Could you give the records below again exactly, without the pictures?

Stored data entries
__________________________________________________

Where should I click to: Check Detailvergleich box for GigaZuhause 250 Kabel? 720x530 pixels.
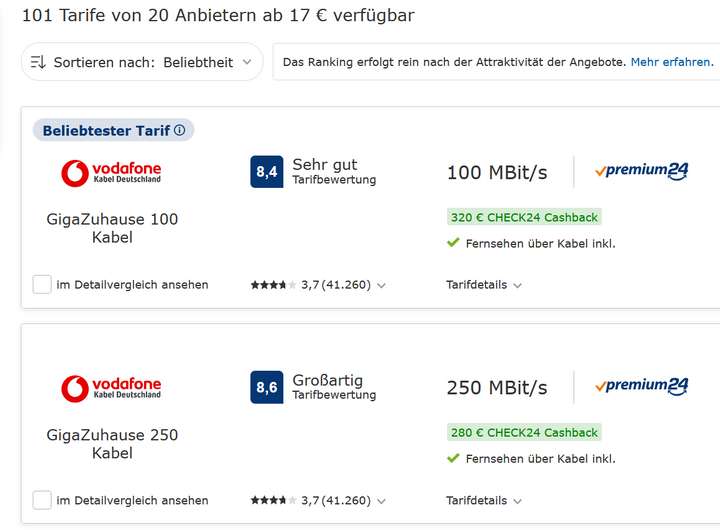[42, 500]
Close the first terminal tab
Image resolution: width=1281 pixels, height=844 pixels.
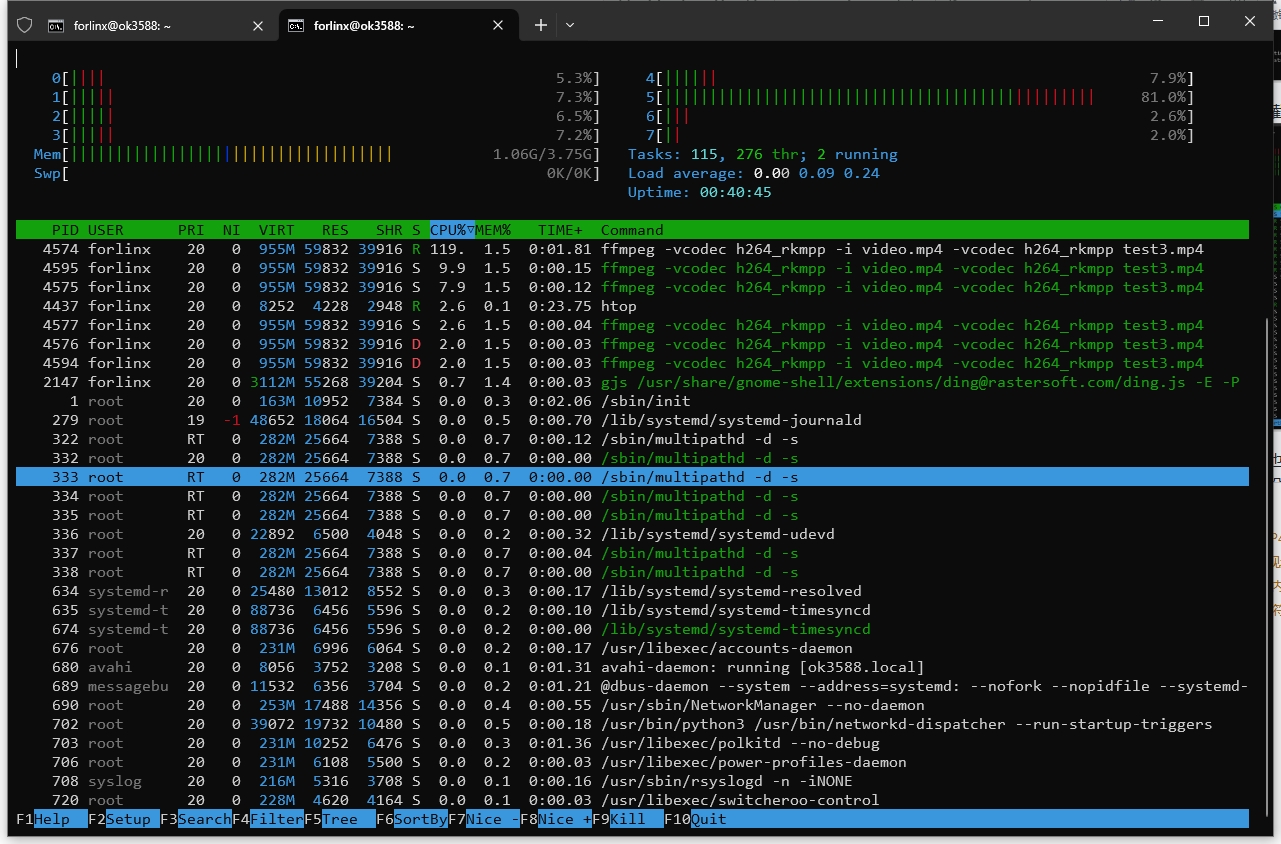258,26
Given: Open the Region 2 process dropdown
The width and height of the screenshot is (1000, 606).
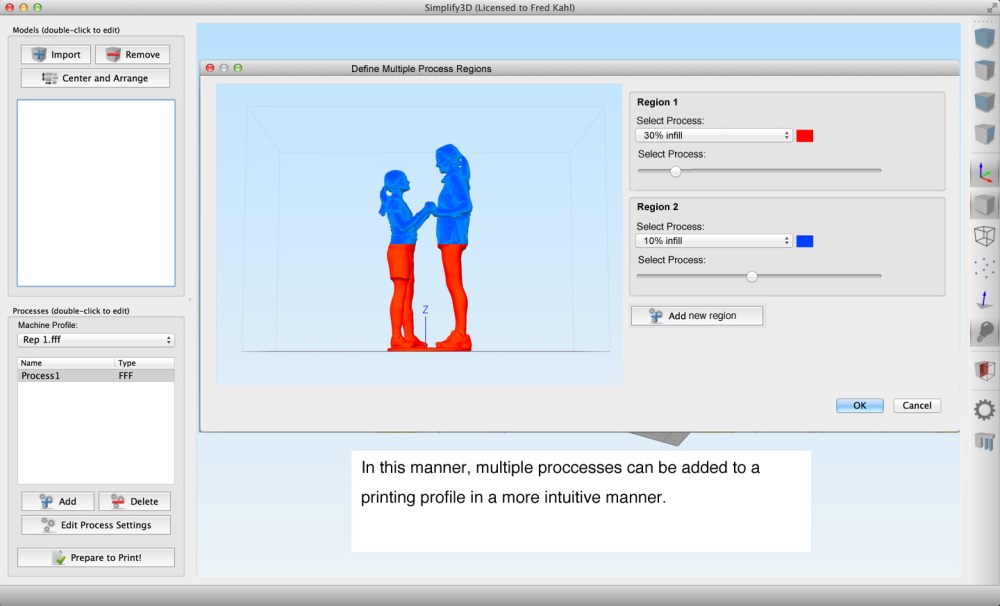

__________________________________________________

» Solution to this exercise
Where should I click to: Check Detailvergleich box for GigaZuhause 250 Kabel? 720x530 pixels.
[42, 500]
Close the first terminal tab
Image resolution: width=1281 pixels, height=844 pixels.
258,26
Given: Open the Region 2 process dropdown
The width and height of the screenshot is (1000, 606).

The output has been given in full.